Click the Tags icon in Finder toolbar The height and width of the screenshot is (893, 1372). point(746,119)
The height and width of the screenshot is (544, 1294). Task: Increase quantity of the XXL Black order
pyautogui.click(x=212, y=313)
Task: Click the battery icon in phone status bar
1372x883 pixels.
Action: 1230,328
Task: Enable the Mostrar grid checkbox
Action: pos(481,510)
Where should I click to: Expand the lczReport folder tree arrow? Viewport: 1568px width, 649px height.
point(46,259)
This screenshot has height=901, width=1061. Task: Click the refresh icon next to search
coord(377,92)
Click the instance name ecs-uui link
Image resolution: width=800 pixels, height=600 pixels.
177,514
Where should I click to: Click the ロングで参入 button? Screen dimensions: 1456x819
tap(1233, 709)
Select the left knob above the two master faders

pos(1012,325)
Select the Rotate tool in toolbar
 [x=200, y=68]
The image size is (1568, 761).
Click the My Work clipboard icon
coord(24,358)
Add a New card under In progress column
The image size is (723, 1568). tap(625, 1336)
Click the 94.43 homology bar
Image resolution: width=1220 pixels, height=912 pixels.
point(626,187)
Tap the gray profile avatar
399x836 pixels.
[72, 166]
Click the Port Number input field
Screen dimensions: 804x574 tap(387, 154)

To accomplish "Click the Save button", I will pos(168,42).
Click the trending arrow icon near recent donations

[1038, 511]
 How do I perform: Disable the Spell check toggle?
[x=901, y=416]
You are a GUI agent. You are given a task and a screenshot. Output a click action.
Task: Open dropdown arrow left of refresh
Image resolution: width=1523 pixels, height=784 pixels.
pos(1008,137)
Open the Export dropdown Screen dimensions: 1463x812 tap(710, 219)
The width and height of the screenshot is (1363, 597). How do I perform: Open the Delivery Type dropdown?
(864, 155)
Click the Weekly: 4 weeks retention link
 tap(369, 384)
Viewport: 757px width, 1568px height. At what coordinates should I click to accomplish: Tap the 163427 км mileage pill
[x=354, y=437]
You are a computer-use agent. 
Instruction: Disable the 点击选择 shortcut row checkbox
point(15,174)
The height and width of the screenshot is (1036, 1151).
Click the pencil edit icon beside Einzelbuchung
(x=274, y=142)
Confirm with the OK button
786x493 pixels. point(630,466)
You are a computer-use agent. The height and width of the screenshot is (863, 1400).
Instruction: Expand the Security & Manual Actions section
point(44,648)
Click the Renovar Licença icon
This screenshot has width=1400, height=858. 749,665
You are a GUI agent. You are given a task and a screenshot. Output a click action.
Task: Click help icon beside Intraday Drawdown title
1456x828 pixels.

DIRECTIONS FOR THIS TASK: Print every item above verbatim, preserving each line in its original order.

RESULT BELOW:
Click the Tags icon in Finder toolbar The height and width of the screenshot is (893, 1372). point(746,119)
The height and width of the screenshot is (544, 1294). Task: Increase quantity of the XXL Black order
pyautogui.click(x=212, y=313)
Task: Click the battery icon in phone status bar
1372x883 pixels.
Action: 1230,328
Task: Enable the Mostrar grid checkbox
Action: pos(481,510)
Where should I click to: Expand the lczReport folder tree arrow? Viewport: 1568px width, 649px height.
point(46,259)
This screenshot has height=901, width=1061. Task: Click the refresh icon next to search
coord(377,92)
Click the instance name ecs-uui link
Image resolution: width=800 pixels, height=600 pixels.
177,514
Where should I click to: Click the ロングで参入 button? Screen dimensions: 1456x819
tap(1233, 709)
Select the left knob above the two master faders

pos(1012,325)
Select the Rotate tool in toolbar
 [x=200, y=68]
The image size is (1568, 761).
Click the My Work clipboard icon
coord(24,358)
Add a New card under In progress column
The image size is (723, 1568). tap(625, 1336)
Click the 94.43 homology bar
Image resolution: width=1220 pixels, height=912 pixels.
point(626,187)
Tap the gray profile avatar
399x836 pixels.
[72, 166]
Click the Port Number input field
Screen dimensions: 804x574 tap(387, 154)

To accomplish "Click the Save button", I will pos(168,42).
Click the trending arrow icon near recent donations

[1038, 511]
 How do I perform: Disable the Spell check toggle?
[x=901, y=416]
You are a GUI agent. You are given a task and a screenshot. Output a click action.
Task: Open dropdown arrow left of refresh
Image resolution: width=1523 pixels, height=784 pixels.
pos(1008,137)
Open the Export dropdown Screen dimensions: 1463x812 tap(710, 219)
The width and height of the screenshot is (1363, 597). How do I perform: Open the Delivery Type dropdown?
(864, 155)
Click the Weekly: 4 weeks retention link
 tap(369, 384)
Viewport: 757px width, 1568px height. At what coordinates should I click to accomplish: Tap the 163427 км mileage pill
[x=354, y=437]
You are a computer-use agent. 
Instruction: Disable the 点击选择 shortcut row checkbox
point(15,174)
The height and width of the screenshot is (1036, 1151).
Click the pencil edit icon beside Einzelbuchung
(x=274, y=142)
Confirm with the OK button
786x493 pixels. point(630,466)
You are a computer-use agent. The height and width of the screenshot is (863, 1400).
Instruction: Expand the Security & Manual Actions section
point(44,648)
Click the Renovar Licença icon
This screenshot has width=1400, height=858. 749,665
You are a GUI agent. You are given a task and a screenshot. Output a click action.
Task: Click help icon beside Intraday Drawdown title
1456x828 pixels.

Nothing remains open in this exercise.